— Directions —
#1 From the passage on the "qo" prefix, quote the text starting with "This interpretation of" and going on through "to scribal errors.".
#2 Answer these questions about the passage on the "qo" prefix:
(a) In which part of the manuscript does "qo" predominate?
(b) What meaning does the passage suggest the "y" prefix might have?
(c) How many times does "qy" occur in the corpus?

— Reading passage —
+---+

This interpretation of "qo" suits well the existence of quasi-reduplications such as "qo-this, qo-that, qo-whatever...". For example, a valid case is "this stuff cures from A, from B, from C, from D". Another possibility, - as discussed in the "function words" thread, - is "qo" as conjunction, but I like this option less, because it does not make sense in labels where "qo" does occur, however rare. Neither of the two options, however, explains away exact reduplications such as "qokeedy qokeedy", and one is left to write that away to scribal errors.
The "operator" approach easily suits the predominance of "qo" in Currier B, since it may be simply a matter of narrative that one needs "from" (or any other operator that "qo" stands for) much more often than in other thematical portions of the manuscript.
Next we move to the "y" prefix, which, by the way, is also not infrequent in labels. Developing this logic of operators, I could suggest that it could mean, for example, "with", although this is more speculative and basically just an idea out of the box. Then "qy" (7 occurrences in the corpus) would be "without". If "y" stands for "with", then probably it is "y" that would express conjunction (and not "q" or "qo").
Some further directions include:
1) Given a Gvord and its frequency count, check o-Gvord, qo-Gvord and y-Gvord and their frequency count. Perform contextual analysis of Gvords vs prefixed Gvords.

+---+

— Data excerpt —
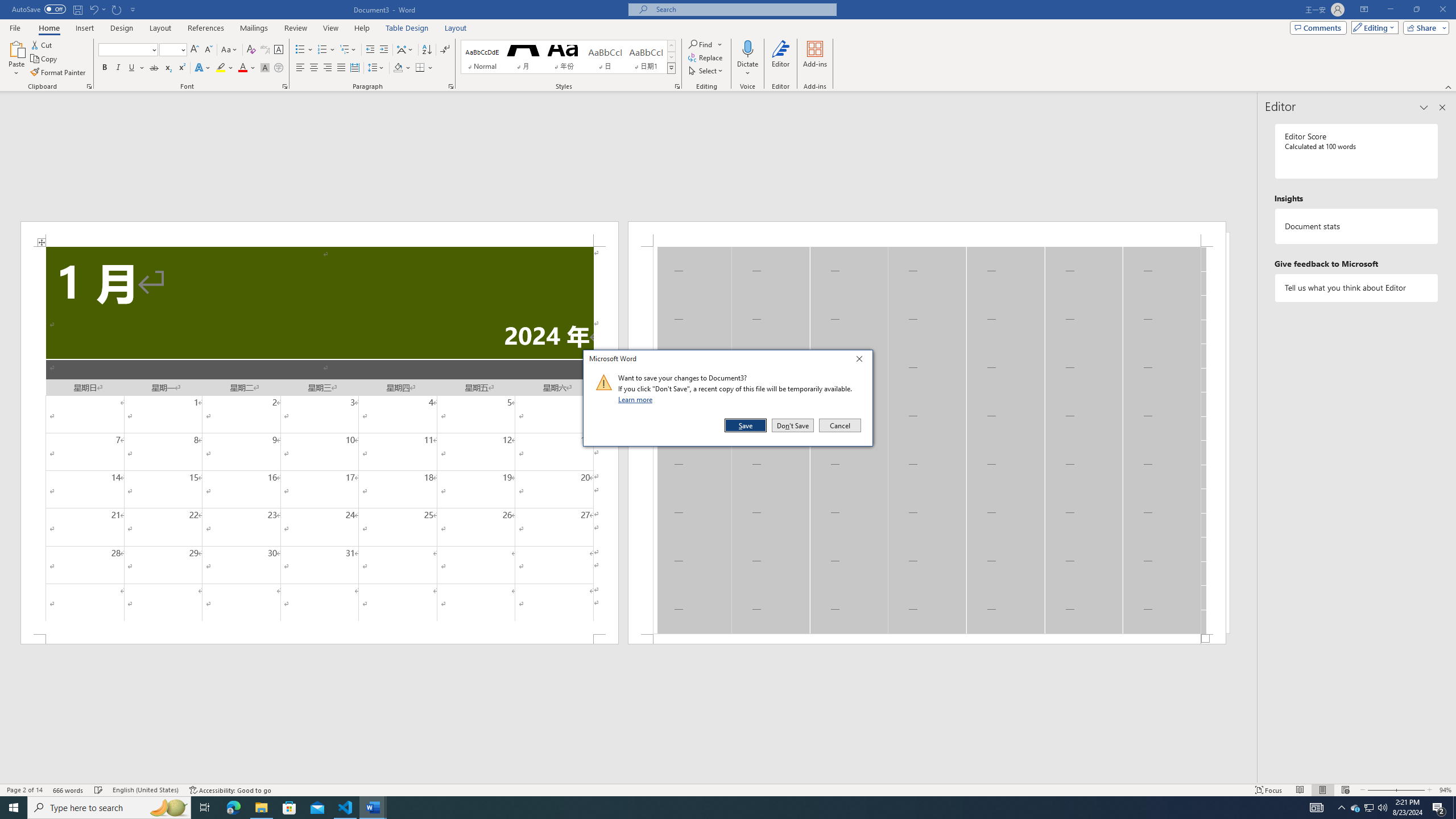
Word - 2 running windows (373, 807)
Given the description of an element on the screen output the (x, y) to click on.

+---+

— The answers —
#1
This interpretation of "qo" suits well the existence of quasi-reduplications such as "qo-this, qo-that, qo-whatever...". For example, a valid case is "this stuff cures from A, from B, from C, from D". Another possibility, - as discussed in the "function words" thread, - is "qo" as conjunction, but I like this option less, because it does not make sense in labels where "qo" does occur, however rare. Neither of the two options, however, explains away exact reduplications such as "qokeedy qokeedy", and one is left to write that away to scribal errors.

#2
(a) Currier B
(b) "with"
(c) 7